If the Use WM seed box is unchecked, the whole WM is used to determine
signal mean and stdev. See this Important Note
on selecting the multiplier for thresholding when using WM seed or whole WM.
Brain mask EdgeWave signal high (relative to WM) – Upper threshold
of brain signal relative to the average WM signal (default: 1.5).
Peel Brain mask to obtain healthy WM voxels (mm) – The thickness of the region
between the outer edge of the brain mask and the edge of healthy WM to be excluded
from the whole brain mask by the Peel command (default: 5 mm).
WML threshold stdev multiplier – As described in
Overview, the algorithm looks for WML voxels with
signal above threshold_WML = mean_WM + multiplier x stdev_WM.
Larger multiplier values result in fewer and smaller lesions being found.
Important Note: A higher value of the multiplier is needed when
using the WM seed option compared to the no-seed (whole WM) option
to reduce the number of false positives, which may arise if the WM seed
is hypointense and uniform compared to the rest of WM.
The last block sets the parameters to exclude those WML that are
located in the cortex and those smaller than a user-selected minimum volume.
Peel to exclude cortical lesions (mm) – Thickness of the area along
the edge of the WM mask to be removed by the Peel command in order to exclude
voxels with high-intensity FLAIR signal located in the cortex and probably
not lesions (default: 3 mm).
WML minimal size (mm^3) – Lower threshold for WML size (default: 12 mm^3).
In the final segmentation step, scattered WML voxels or clusters of voxels
below this threshold are removed from the WML mask.
To segment WML on multiple FLAIR series in batch mode, use FireVoxel
without any images open and select Applications >
White Matter Lesions (FLAIR-MPRAGE) batch measurement from DICOM.
Note:White Matter Lesions (FLAIR) batch measurement is a legacy command - do not use.

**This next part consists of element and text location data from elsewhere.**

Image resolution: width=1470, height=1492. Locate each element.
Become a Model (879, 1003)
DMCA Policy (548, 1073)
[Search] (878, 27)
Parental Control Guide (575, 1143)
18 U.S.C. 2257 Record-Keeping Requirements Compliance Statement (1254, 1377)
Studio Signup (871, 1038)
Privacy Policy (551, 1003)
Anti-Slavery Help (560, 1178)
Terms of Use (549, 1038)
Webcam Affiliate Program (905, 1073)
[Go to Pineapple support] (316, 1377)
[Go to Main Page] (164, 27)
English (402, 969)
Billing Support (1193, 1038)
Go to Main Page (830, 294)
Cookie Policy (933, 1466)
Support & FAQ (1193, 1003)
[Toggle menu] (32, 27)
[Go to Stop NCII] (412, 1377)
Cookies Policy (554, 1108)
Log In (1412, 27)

The batch command opens a dialog to select the source and target (input and output) directories
(Fig. 38.5, top). The source directory is expected to contain subfolders,
each of which should contain a folder with 3D FLAIR series in DICOM format
(Fig. 38.5, bottom). The target directory is where the results
are saved as FireVoxel documents (*.fvx). If this directory is not empty, the user will
see a warning that its contents will be overwritten by the new results.
After selecting the directories, click OK.

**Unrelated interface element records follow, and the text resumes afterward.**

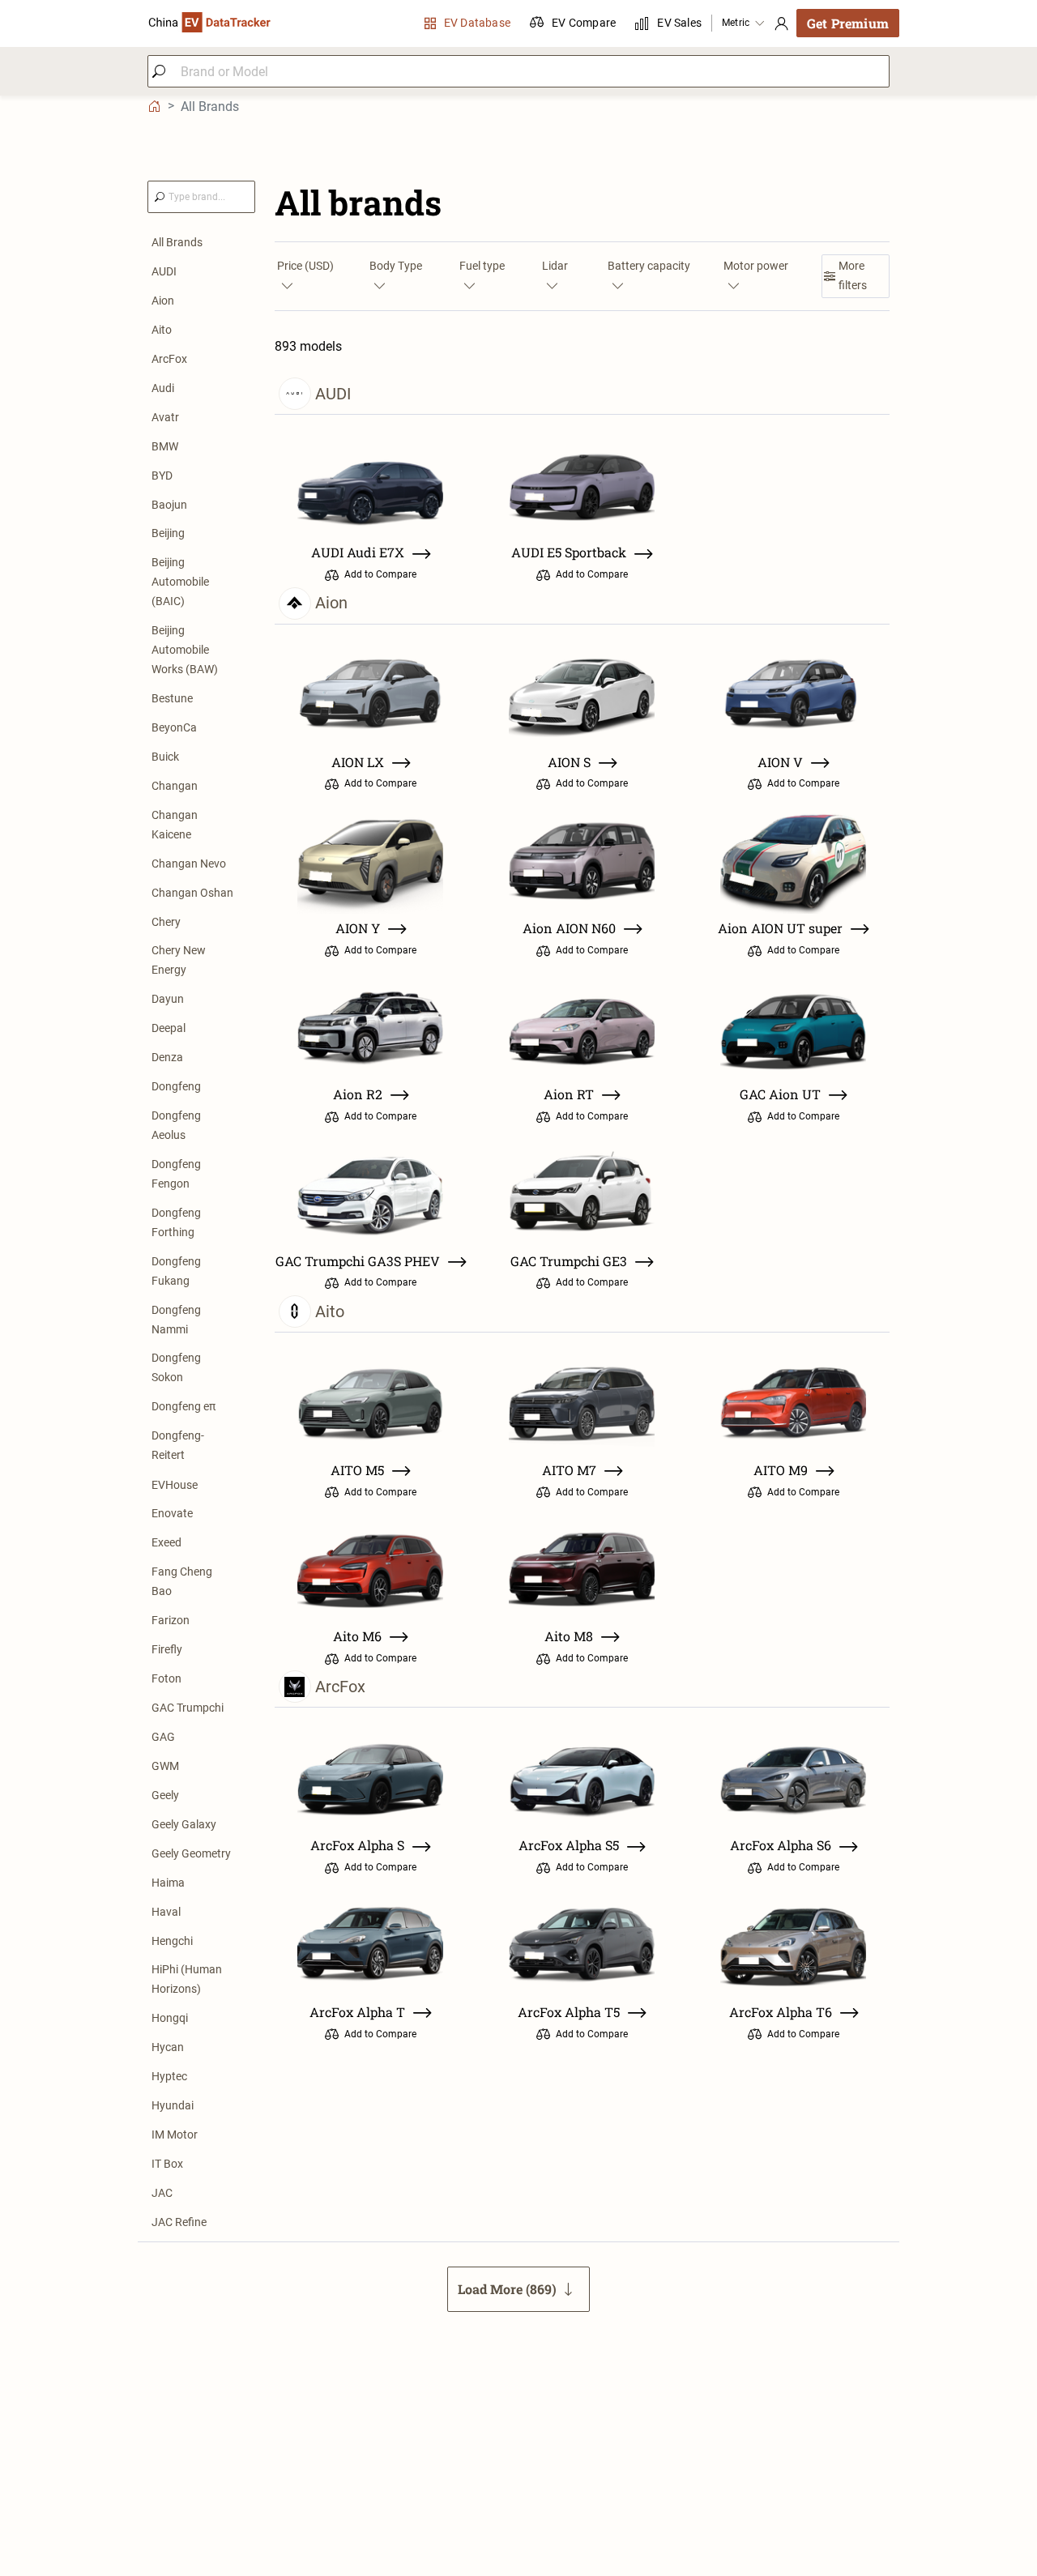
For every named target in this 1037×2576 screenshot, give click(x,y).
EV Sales (679, 22)
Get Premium (848, 23)
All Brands (177, 242)
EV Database (477, 22)
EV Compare (584, 22)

Fig. 38.5 WML batch mode dialog to select input and output folders (top) and expected folder structure
of input data (bottom). The source directory (batch_data_in) contains 3 folders
(for subjects labeled b, d, and e), each containing folders with FLAIR and MPRAGE series.
Next, the WML segmentation dialog will open to set up the segmentation parameters
(see WML Dialog). Select parameters and click OK to start processing.
If MPRAGE images are to be used for GM segmentation, click Use MPRAGE.
If any of the input data folders contain no MPRAGE, segmentation will be performed
without using MPRAGE.
After processing is completed, the results will appear in the target directory,
saved as FireVoxel documents, with each subject’s results in its own document,
containing FLAIR images, WML segmentation masks, and GM masks (if MPRAGE was used)
in different layers. The results log is written into a text file in FireVoxel’s
Temp directory (\FireVoxel\Temp\NotepadTempFile.txt).
This file contains a list of processing parameters followed by tab-delimited
processing results (Fig. 38.6).
Fig. 38.6 WML batch mode results log saved as NotepadTempFile.txt in FireVoxel’s Temp directory.